In 1928 she held the position of curator of the Museum of the National University of San Marcos. She received her doctorate in 1931, with a thesis entitled "The clothing in ancient Paracas". She taught at the UNMSM in the 1930s and 1940s, including chairing the course in Pre-Columbian Peruvian Art (1931 and 1946–1955), as well as Archaeology. At the Pontificia Universidad Católica del Perú she taught the course on the History of Peruvian Art. She was one of the first women to hold the university chair in Peru. She succeeded Tello as director of the National Museum of Anthropology and Archeology (1947–1955) and the Archaeological Museum of the University of San Marcos (1947–1955).

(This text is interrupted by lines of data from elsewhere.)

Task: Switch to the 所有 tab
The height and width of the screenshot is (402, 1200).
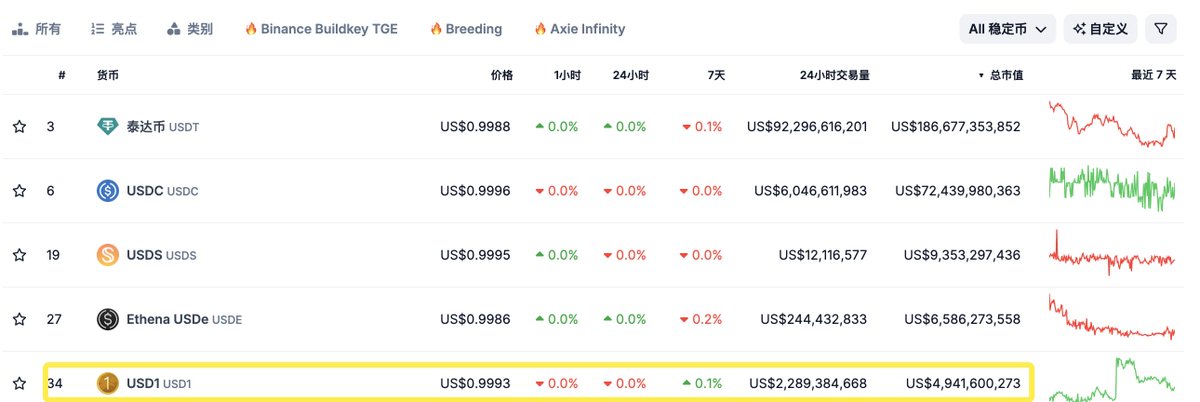Action: pyautogui.click(x=37, y=29)
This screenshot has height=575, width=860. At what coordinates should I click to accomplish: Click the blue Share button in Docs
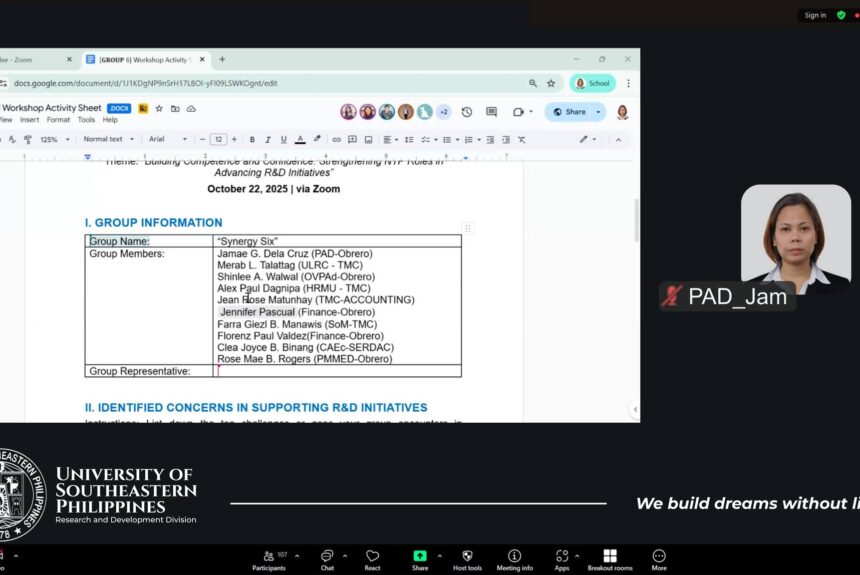click(569, 112)
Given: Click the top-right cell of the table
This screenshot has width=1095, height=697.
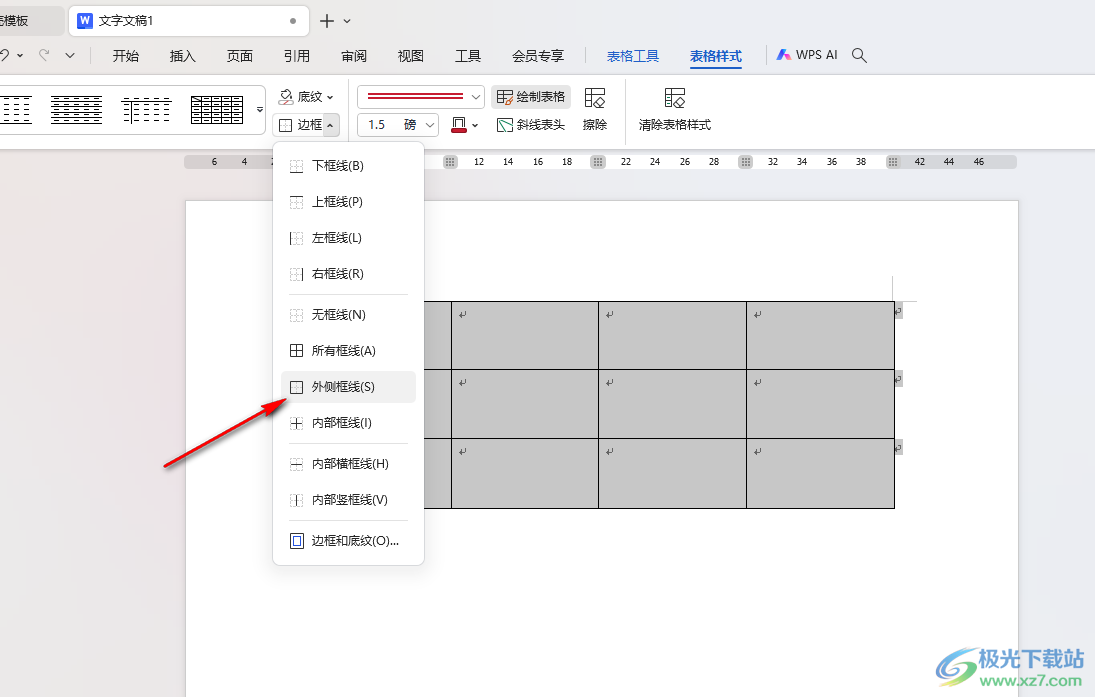Looking at the screenshot, I should click(820, 335).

In 1949, she unwrapped the mummified person known as Paracas 49 on live television at the American Museum of Natural History. The remains were displayed there for 18 days in an exhibition entitled 'The Paracas Mummy'. This was the first time Carbon-14 dating was used on a Paracas individual's remains. During her career she also excavated at Kuntur Wasi and Ancón.

She died on 6 April 1960. Her remains were repatriated to be buried in the El Ángel Cemetery (es), Lima.

== Personal life ==
In 1955 she married the Swiss ethnologist Raphael Girard and she went on to reside in Guatemala.